R. C. Sproul notes that such a definition of goodness is inherently relative; it is goodness in comparison to everyone else.[2] Biblically, however, goodness is an attribute of God, meaning that it is not some ethereal force that God meets. No, God Himself is goodness, its standard and source. Therefore, only God truly is good, and whatever we might call good is only properly good in relation to Him.
Yet knowing that the man considers himself to be good, Jesus gave him an answer similar to what he likely expected to hear: “You know the commandments: ‘Do not murder, Do not commit adultery, Do not steal, Do not bear false witness, Do not defraud, Honor your father and mother.’” And sure enough the man answered as expected, “Teacher, all these I have kept from my youth.”
Here again I believe that we should read the man’s answer with the utmost sincerity. We know from Jesus’ Sermon on the Mount that he has not, in fact, kept them. He certainly never murdered anyone, but we can be sure that he did so in his heart because we all have done likewise. Even from the Old Testament, the man should have known that outward obedience is not enough to please the holiness of God. Notice, of course, that Jesus cited Commandments 5-9, not mentioning those that govern our worship of God nor the 10th Commandment, which is explicitly a heart-level law.
Yet the man had not been taught the true ways of God. Here is fruit of the Pharisees’ legalism: a man who both thought he had done enough to merit God’s favor and knew at same time that righteousness eluded him.

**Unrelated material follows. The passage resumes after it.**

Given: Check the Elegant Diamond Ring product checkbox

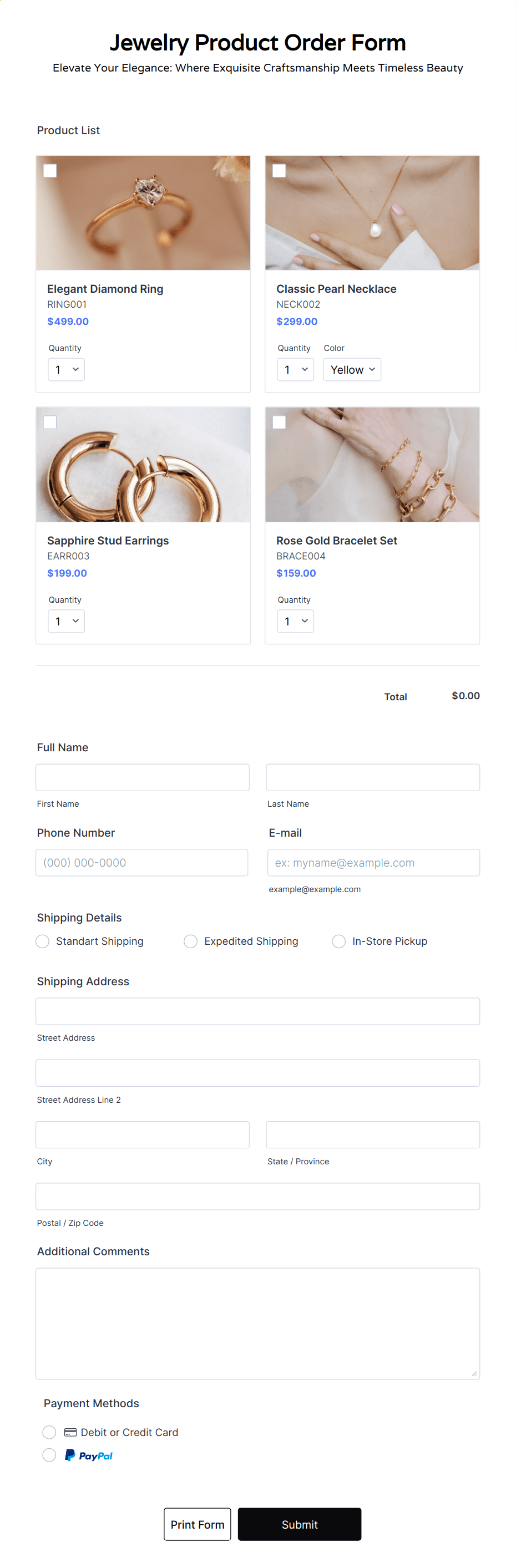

In verse 21, we read that Jesus loved this man. He had compassion on him, for he was truly lost, a sheep without a shepherd. This love led Jesus to issue a remarkable challenge to the man: “You lack one thing: go, sell all that you have and give to the poor, and you will have treasure in heaven; and come, follow me.”
Let us pause to note that while our world considers affirmation to be highest form of love Jesus displayed His love for the man precisely by not affirming him. Jesus offered no pat on the back to assuage the man’s lingering sense of insufficiency. He did not say, “I can clearly see that you are trying your best, and that’s what God really looks at. Go in peace.” Such a word would have doomed the man. It would have been as comforting as a doctor neglecting to tell a patient about their cancer, heart defect, or other such life-threatening condition.

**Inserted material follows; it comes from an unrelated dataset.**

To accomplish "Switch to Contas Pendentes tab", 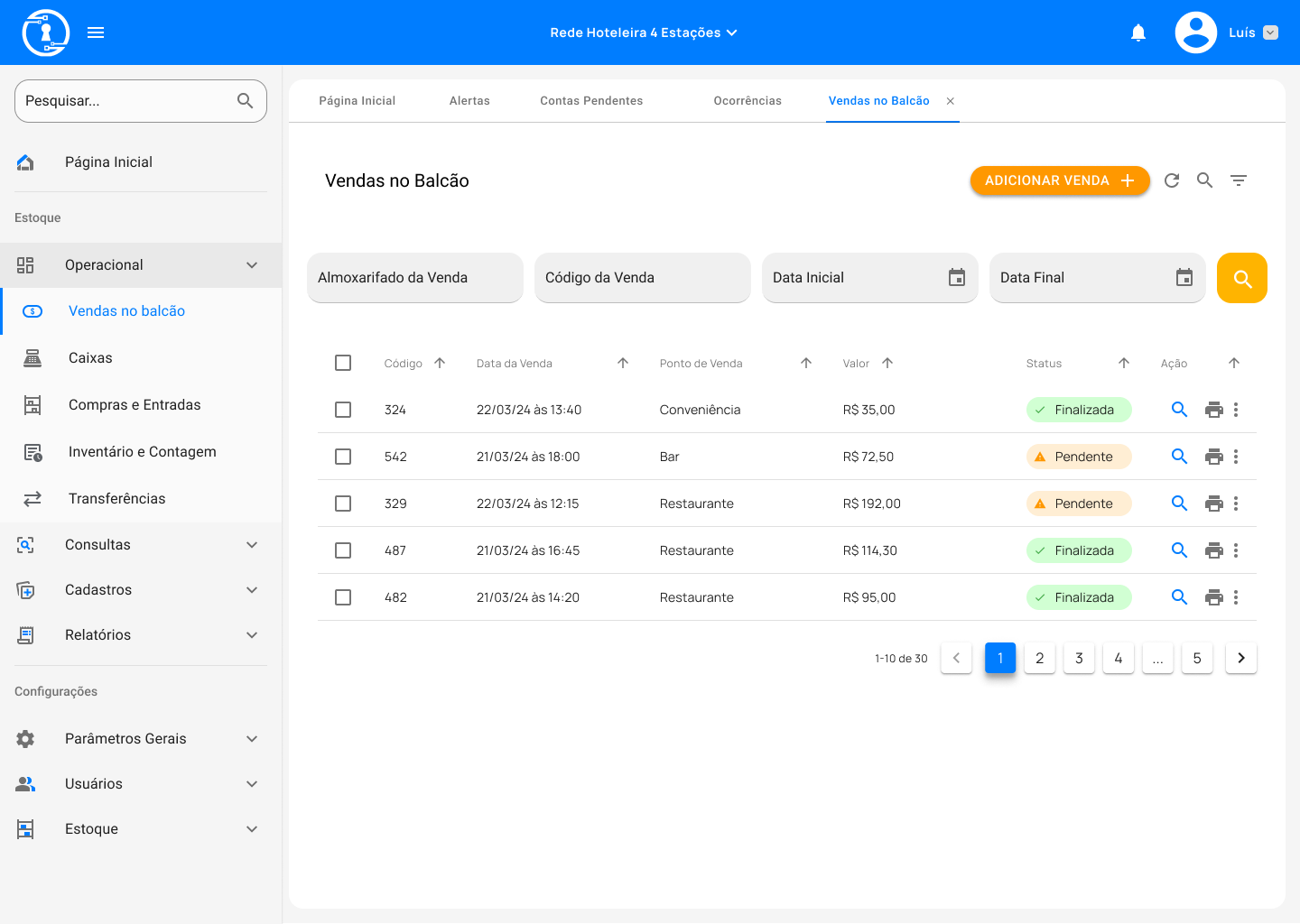I will 591,101.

Instead, Jesus confirmed what the young man always knew deep in his heart. The perpetual question of the legalist is: “Have I done enough?” And the answer is ever and always: “No.” The nagging voice that haunted him at night was affirmed. After all of his religious obedience something was still missing. He lacked one thing. And true love does not shy away from pointing out such lack. True love does not heal a wound lightly, as Jeremiah accused the false prophets of his day of doing.
Of course, we see this today with the transgender ideologues, whose answer to a hurting person who feels like the opposite sex is to sign on the dotted line, start taking some hormones, and get a plastic surgery scheduled to make them look somewhat like how they feel.